Physicians' risk factor management after acute myocardial infarction consists primarily of advising patients of dietary changes and smoking cessation and directing nicotine replacement therapy and lipid-lowering drug therapy. These functions were done more effectively by the nurse case managers in our study. Only 2% of smokers in the usual care group received nicotine replacement therapy, compared with 10% in the special intervention group. Only 21% of patients in the usual care group received lipid-lowering drug therapy, even though 60% were eligible for such therapy according to the existing guidelines of the National Cholesterol Education Program (plasma LDL cholesterol values greater than 3.36 mmol/L [130 mg/dL]) [12] and approximately 85% would have been eligible under the revised guidelines (plasma LDL cholesterol values greater than 2.59 mmol/L [100 mg/dL]) [29]. Studies done in other health care settings also report a relatively low rate of lipid-lowering drug therapy among patients with ischemic heart disease [33, 34].

Study Limitations

Our findings focus on modification of coronary risk factors rather than on reduction of reinfarction and death, which requires a long follow-up. Patients treated for acute myocardial infarction in the participating Kaiser Permanente Medical Centers had an excellent prognosis: Total first year mortality, including hospital mortality, was 3.4% in the usual care groups and 4.1% in the special intervention groups, respectively. A treatment period of at least 2 years and a follow-up period of as long as 5 to 10 years would be necessary to show a significant reduction in cardiac events in this population. The study was primarily designed to compare the effectiveness of two systems of coronary risk factor management during a fairly long period. Having established the effectiveness of the nurse-implemented system, the next task is to determine how best to tailor the system to reinforce long-term maintenance of health-promoting habits.

We did not include a component for hypertension, which is an important risk factor after acute myocardial infarction, because the Kaiser Permanente Medical Care Program already provides adequate provisions to treat hypertension. Physicians are more familiar with antihypertensive drug therapy, blood pressure can be measured readily during office visits, and most hypertensive patients receive antihypertensive drug therapy. In contrast, lipid-lowering drug therapy is less familiar to physicians, and the logistics of ordering plasma lipoproteins, obtaining results, and altering therapy accordingly are complex. Consequently, fewer than one quarter of hyperlipidemic patients receive lipid-lowering drug therapy. Our case-management system was designed to address this comparative deficiency in the treatment of hyperlipidemia.

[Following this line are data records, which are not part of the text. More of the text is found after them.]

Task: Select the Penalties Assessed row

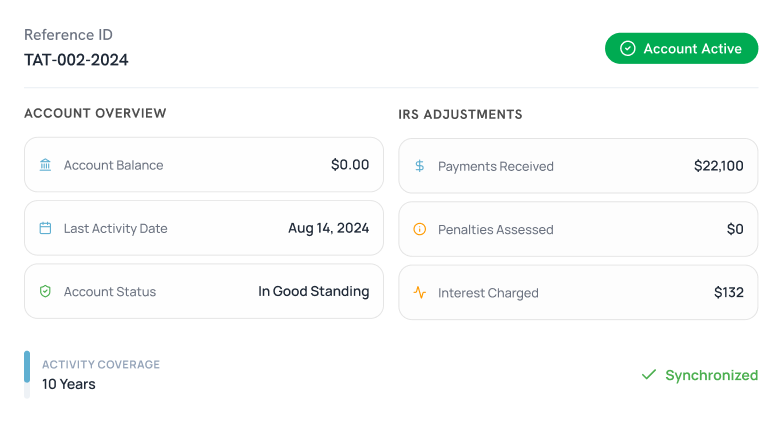Action: pyautogui.click(x=578, y=229)
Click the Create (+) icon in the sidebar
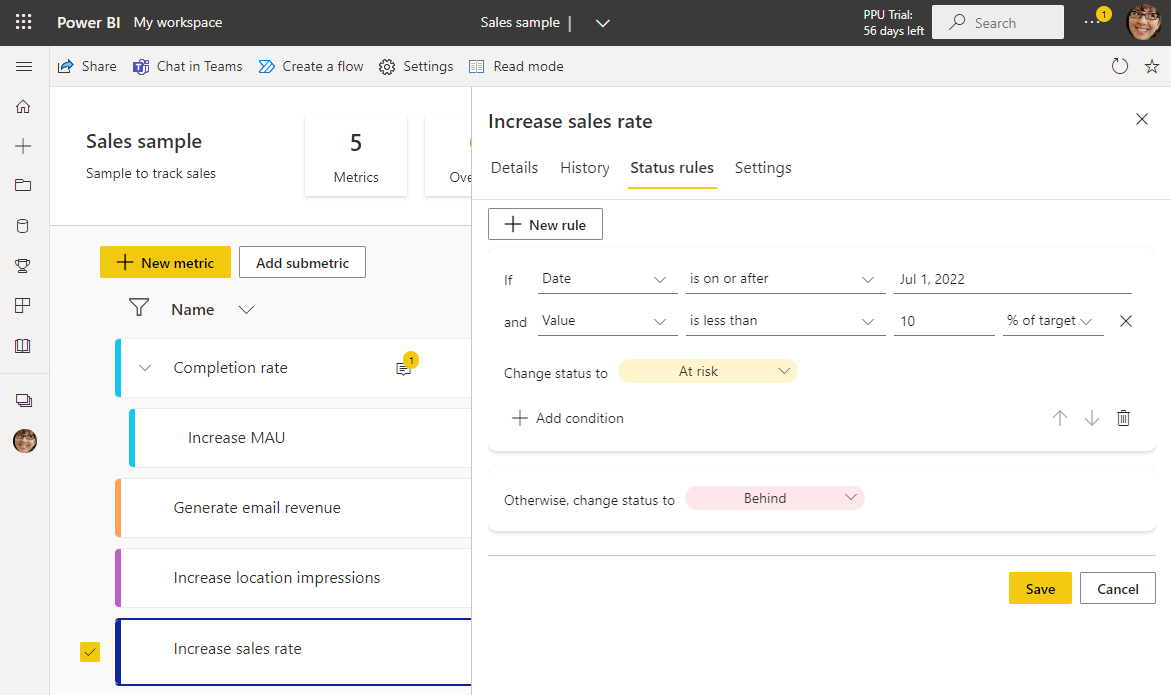 [x=24, y=146]
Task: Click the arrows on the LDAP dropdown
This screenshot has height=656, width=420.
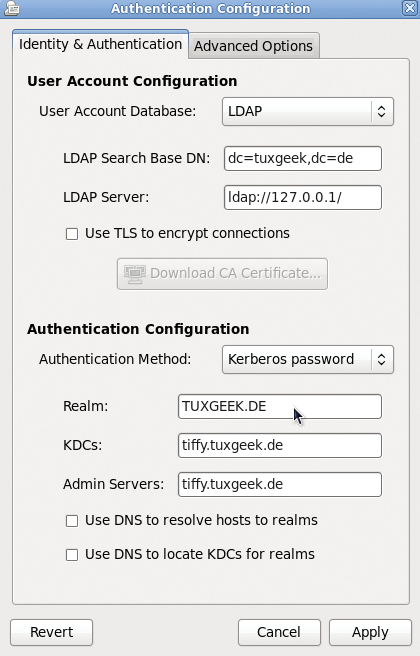Action: tap(381, 111)
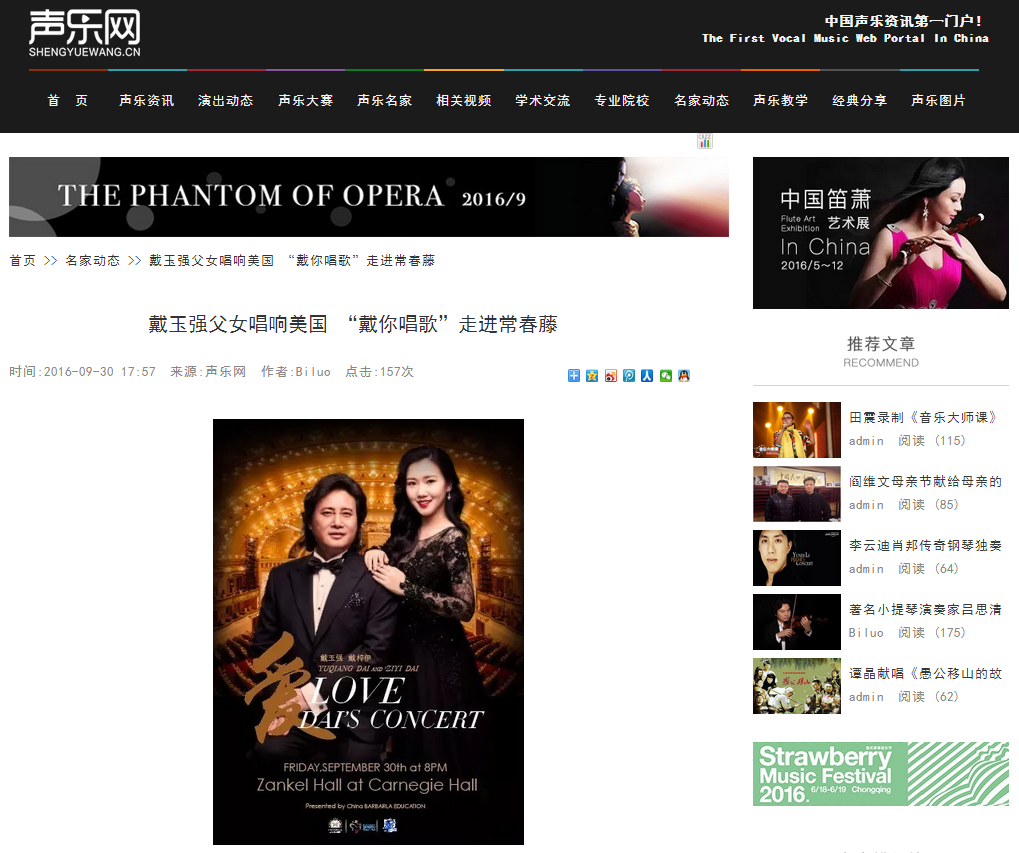Open the 相关视频 navigation menu item
This screenshot has width=1019, height=853.
tap(463, 101)
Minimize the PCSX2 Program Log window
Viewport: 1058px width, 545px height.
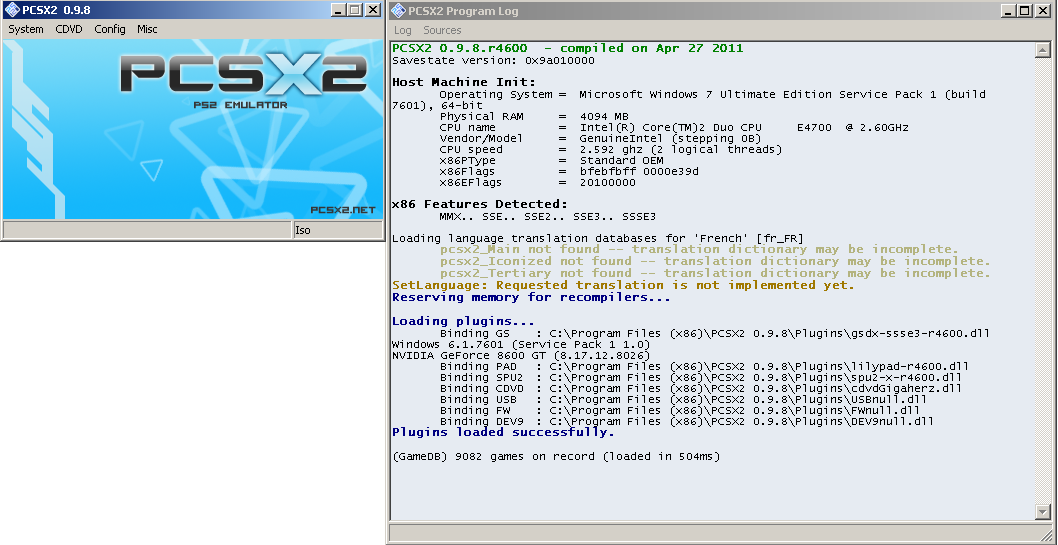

The applicability of our case-management system to other treatment settings such as university, public, and community hospitals and clinics will probably depend largely on the formula for reimbursement and the extent of physician support. Within each of these settings, managed care programs seeking optimal methods for coronary risk factor management should be favorably disposed to a case-management system that provides convenient, individualized, and effective medical care at low cost.